EXERCISE DESCRIPTION: The records that follow are to be repeated in full, with no pictures retained.

EXTRACTED DATA:
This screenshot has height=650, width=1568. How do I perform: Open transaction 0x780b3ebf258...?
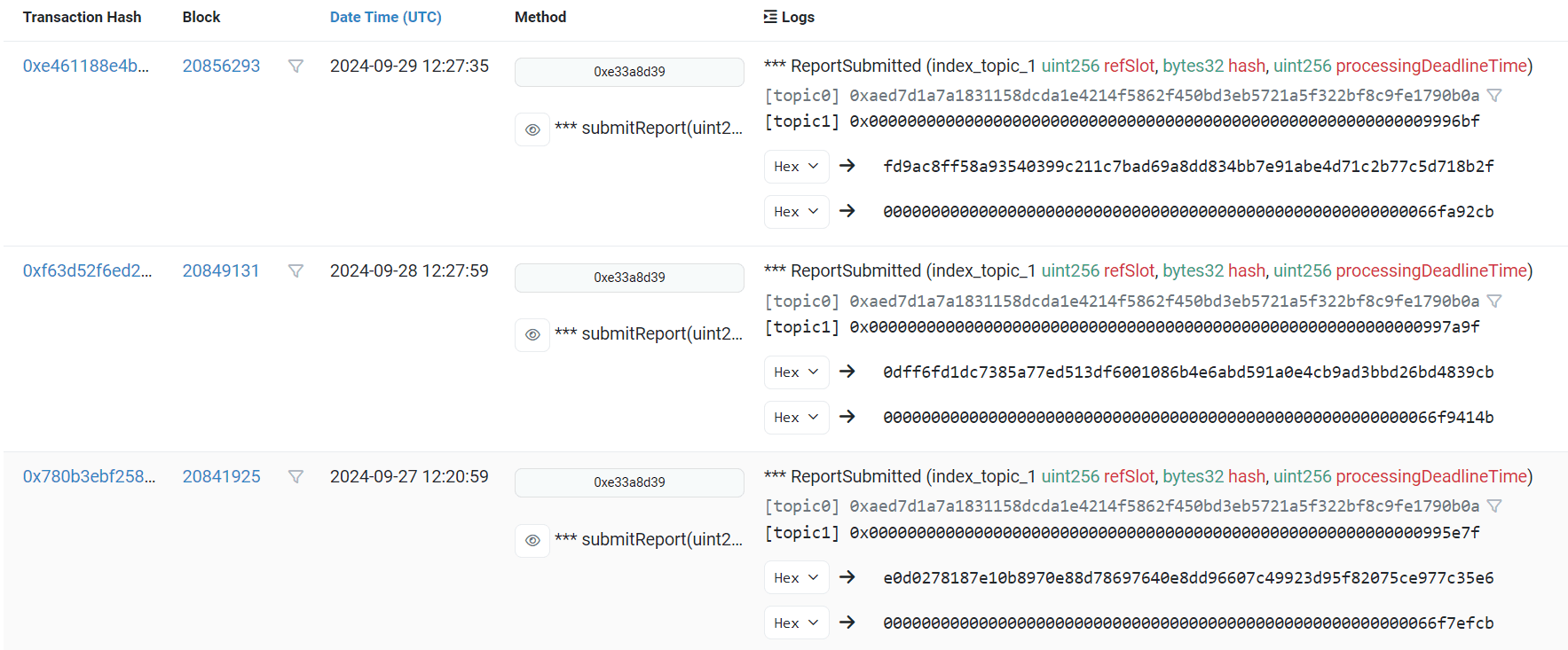coord(89,477)
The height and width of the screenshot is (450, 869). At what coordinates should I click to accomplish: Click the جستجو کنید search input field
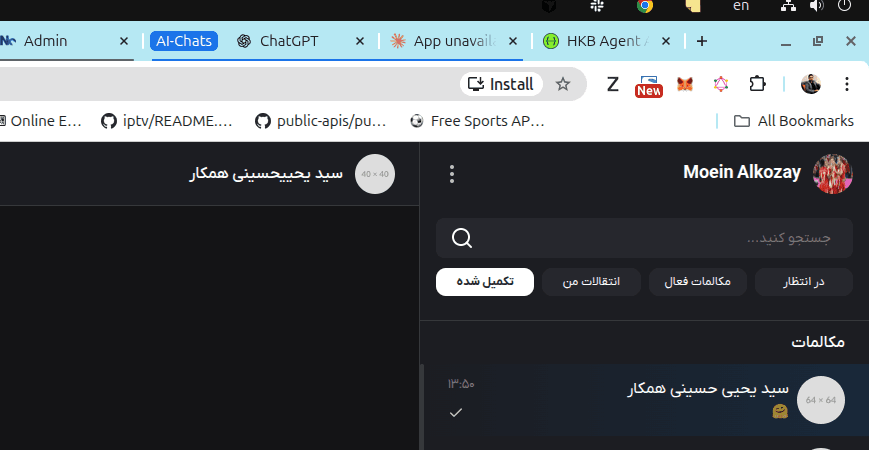660,238
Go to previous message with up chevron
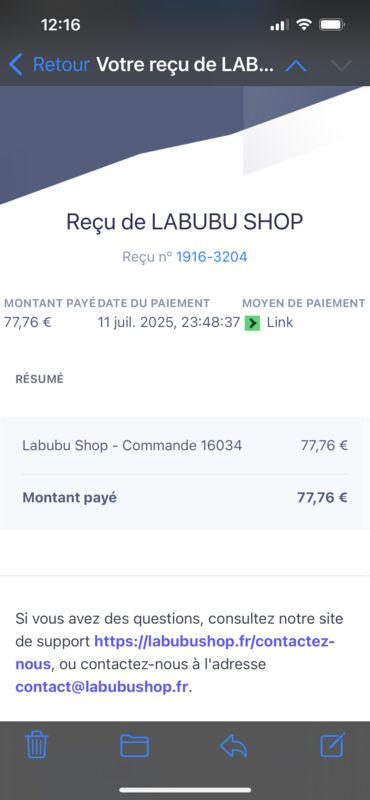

YOUR SOLUTION:
This screenshot has height=650, width=1568. How do I perform: Open transaction 0x780b3ebf258...?
coord(89,477)
The height and width of the screenshot is (450, 869). At what coordinates should I click to accomplish: Click the جستجو کنید search input field
660,238
Go to previous message with up chevron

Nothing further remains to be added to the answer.